One of Las Vegas's hottest hotels is offering a little bit of the Arctic to its heat-fatigued customers.

Caesar's Palace recently opened an Arctic ice room where "snow" gently descends from a domed ceiling through mint-infused air chilled to 13 C.

Spa director Jennifer Lynn says the room is a therapeutic cold treatment used in contrast with saunas and Roman baths.

"Vegas right now, we just came off of a stretch of 21 days where it was over 110 degrees (43 C) so this is definitely a cool respite for all of our hot guests," she told CBC News.

The blue-pebble and mosaic-tile-encrusted room at Qua Baths and Spa is so popular more than 200 a people a day enter its chilly doors.

"It's blue, like a crystally blue, inside of it with iridescenty glass tiles," spa employee Amanda Boyer told CBC News.

"It snows with a hypoallergenic foam and it melts when it hits the ground — the floors are heated."

The Arctic room — where temperatures are still higher than most areas in Nunavut at this time of year — is the latest feature in a booming Las Vegas spa industry. Across the United States, spa revenue has been growing by about 18 per cent a year since 2003 and was worth nearly $10 billion US two years ago, according to the latest numbers from the International Spa Association.

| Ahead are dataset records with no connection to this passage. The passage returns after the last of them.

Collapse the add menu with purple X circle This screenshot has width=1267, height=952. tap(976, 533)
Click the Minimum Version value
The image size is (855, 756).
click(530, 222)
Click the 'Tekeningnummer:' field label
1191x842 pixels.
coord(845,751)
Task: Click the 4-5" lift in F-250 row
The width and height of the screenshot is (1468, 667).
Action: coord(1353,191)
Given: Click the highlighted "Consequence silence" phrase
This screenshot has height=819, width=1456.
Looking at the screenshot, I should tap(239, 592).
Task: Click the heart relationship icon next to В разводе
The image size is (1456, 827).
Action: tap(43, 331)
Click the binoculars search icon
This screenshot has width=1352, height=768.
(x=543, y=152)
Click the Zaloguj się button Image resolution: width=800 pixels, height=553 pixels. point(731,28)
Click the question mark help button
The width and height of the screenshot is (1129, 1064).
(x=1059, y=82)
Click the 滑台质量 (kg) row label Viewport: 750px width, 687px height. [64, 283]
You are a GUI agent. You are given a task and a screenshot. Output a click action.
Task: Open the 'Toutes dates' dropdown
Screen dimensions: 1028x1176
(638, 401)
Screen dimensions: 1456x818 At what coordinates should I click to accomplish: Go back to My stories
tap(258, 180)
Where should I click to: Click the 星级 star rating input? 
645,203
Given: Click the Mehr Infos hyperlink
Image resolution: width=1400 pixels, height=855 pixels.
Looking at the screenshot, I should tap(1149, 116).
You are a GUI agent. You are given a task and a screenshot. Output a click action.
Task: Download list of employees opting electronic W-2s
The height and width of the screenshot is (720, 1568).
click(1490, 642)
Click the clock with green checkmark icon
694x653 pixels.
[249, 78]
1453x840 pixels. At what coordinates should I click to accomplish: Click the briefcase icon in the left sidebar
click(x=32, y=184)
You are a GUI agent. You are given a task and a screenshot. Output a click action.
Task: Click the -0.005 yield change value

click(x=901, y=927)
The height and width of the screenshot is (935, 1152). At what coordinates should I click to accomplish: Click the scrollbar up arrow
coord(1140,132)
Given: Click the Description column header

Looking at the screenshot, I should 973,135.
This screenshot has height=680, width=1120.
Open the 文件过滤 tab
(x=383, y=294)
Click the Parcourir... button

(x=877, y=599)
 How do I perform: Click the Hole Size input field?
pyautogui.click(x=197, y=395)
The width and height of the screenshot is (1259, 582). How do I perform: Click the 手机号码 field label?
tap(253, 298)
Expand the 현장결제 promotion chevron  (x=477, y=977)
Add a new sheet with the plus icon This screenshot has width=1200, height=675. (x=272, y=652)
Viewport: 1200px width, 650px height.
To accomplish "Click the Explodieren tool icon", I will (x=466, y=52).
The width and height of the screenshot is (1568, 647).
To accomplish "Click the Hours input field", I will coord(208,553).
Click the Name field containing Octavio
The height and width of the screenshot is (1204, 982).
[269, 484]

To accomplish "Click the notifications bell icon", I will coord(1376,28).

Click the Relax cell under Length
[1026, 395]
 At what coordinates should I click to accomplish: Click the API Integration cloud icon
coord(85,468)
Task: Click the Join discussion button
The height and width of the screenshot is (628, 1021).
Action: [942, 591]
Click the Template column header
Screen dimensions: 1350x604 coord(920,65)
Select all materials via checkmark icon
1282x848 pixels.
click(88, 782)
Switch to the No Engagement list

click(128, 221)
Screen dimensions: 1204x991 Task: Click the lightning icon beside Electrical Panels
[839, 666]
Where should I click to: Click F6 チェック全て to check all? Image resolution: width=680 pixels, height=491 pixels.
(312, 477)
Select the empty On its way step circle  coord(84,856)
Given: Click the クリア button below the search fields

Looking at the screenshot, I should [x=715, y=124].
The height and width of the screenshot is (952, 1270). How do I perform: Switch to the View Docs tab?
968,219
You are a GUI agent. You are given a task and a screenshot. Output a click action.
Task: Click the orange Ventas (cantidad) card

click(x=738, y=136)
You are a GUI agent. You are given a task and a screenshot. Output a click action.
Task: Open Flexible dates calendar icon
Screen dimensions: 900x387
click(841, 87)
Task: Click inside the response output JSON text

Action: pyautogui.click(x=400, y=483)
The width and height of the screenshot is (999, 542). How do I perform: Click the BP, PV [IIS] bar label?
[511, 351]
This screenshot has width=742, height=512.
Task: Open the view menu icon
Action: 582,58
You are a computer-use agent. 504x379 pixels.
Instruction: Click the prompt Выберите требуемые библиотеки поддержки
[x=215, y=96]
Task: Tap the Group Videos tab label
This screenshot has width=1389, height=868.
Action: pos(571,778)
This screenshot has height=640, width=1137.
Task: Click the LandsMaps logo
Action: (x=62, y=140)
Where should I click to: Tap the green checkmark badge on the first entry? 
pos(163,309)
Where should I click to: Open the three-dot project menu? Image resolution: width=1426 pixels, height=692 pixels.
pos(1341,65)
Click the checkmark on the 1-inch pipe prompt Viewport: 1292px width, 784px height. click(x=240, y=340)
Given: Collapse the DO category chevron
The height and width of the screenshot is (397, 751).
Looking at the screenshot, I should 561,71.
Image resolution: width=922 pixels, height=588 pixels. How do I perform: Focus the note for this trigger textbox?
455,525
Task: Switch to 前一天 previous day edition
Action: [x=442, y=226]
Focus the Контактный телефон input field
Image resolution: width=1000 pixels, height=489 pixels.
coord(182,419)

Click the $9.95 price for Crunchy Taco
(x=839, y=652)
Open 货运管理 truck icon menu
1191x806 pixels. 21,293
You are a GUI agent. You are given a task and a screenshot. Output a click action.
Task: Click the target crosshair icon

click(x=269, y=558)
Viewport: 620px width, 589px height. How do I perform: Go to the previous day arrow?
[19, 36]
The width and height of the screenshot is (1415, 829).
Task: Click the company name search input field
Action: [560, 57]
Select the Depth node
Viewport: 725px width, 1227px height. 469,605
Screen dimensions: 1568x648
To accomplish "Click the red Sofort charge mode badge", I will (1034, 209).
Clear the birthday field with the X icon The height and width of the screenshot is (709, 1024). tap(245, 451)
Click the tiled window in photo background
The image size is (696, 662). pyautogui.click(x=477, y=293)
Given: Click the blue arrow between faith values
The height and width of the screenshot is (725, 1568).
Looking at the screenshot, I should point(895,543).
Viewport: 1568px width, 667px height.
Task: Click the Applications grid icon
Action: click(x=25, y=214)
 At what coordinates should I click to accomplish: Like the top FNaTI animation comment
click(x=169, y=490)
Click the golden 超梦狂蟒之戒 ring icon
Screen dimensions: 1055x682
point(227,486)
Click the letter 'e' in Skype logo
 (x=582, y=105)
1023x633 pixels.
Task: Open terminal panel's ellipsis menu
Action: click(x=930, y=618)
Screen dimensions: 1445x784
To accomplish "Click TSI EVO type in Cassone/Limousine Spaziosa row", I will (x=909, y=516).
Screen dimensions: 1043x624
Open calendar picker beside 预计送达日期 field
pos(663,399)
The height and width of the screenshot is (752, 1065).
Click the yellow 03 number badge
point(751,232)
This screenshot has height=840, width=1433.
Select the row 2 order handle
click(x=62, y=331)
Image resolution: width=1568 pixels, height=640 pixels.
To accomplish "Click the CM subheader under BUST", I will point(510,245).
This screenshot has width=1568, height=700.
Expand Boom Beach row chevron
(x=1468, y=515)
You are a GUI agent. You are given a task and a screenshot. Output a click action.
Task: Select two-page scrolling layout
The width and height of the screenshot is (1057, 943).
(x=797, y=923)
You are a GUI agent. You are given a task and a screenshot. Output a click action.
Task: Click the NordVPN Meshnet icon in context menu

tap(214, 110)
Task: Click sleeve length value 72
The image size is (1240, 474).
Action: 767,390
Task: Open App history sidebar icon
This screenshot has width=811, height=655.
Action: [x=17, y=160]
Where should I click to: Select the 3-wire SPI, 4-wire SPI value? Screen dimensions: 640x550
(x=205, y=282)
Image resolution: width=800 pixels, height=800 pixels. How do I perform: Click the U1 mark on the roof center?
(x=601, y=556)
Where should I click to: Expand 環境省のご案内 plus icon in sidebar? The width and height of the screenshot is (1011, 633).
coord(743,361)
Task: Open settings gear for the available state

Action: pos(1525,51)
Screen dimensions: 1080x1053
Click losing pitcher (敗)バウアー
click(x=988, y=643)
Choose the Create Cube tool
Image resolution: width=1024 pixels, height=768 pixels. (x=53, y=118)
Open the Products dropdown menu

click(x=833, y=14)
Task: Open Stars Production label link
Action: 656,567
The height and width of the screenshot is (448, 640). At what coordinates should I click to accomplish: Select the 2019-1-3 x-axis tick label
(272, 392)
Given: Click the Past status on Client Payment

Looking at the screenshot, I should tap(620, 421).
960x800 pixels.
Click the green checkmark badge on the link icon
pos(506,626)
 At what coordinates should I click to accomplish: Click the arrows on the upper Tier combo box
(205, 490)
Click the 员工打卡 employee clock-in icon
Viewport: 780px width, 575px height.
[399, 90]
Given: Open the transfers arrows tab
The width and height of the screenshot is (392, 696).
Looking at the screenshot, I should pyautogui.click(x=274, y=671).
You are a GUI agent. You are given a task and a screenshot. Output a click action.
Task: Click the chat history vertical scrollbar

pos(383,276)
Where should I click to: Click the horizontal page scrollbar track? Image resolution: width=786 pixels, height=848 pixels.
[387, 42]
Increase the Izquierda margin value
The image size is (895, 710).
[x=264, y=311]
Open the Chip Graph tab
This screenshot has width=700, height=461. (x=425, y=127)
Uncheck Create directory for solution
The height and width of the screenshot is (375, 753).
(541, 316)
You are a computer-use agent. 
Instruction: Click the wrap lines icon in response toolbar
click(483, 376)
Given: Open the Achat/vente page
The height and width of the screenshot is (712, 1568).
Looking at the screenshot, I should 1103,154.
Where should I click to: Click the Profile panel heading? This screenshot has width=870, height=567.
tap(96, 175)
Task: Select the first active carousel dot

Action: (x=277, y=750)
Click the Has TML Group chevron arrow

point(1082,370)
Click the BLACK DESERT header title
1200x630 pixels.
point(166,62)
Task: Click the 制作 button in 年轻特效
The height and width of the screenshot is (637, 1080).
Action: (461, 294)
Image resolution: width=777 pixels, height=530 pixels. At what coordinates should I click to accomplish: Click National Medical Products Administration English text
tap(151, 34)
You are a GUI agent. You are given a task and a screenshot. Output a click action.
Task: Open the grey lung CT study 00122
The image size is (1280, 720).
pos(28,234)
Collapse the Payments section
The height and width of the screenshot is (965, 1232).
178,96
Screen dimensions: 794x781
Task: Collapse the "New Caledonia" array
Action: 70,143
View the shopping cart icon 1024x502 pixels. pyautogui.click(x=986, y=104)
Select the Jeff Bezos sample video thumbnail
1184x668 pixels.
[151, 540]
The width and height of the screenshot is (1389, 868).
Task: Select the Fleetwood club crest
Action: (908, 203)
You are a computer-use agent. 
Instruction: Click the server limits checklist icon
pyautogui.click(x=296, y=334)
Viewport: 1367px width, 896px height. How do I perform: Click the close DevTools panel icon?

When it opened in November, Qua doubled the size of Caesars' spa to 50,000 square feet, and other spas, such as Spa Bellagio at the Bellagio hotel-casino and Canyon Ranch SpaClub at the Venetian have expanded or are in the process.

Qua's ice room, billed as the only one of its kind in the U.S., comes from the millennia-old European bathing tradition of using snow to cleanse the body, said Don Genders, a partner of Eurospa Technologies, the room's creator. Ice is available in the room for those who want to rub it on steaming skin.

"They built these wooden cabins, heated them up with logs and rocks and would sit in them to sweat to actually cleanse their skin," Genders told the Associated Press.

"The whole idea was that you'd get too hot sitting in the little cabin and you'd use the snow on the ground to wipe your body," he added. "That process of wiping the dirty sweat off your body with snow gets you cold again. So you go back in."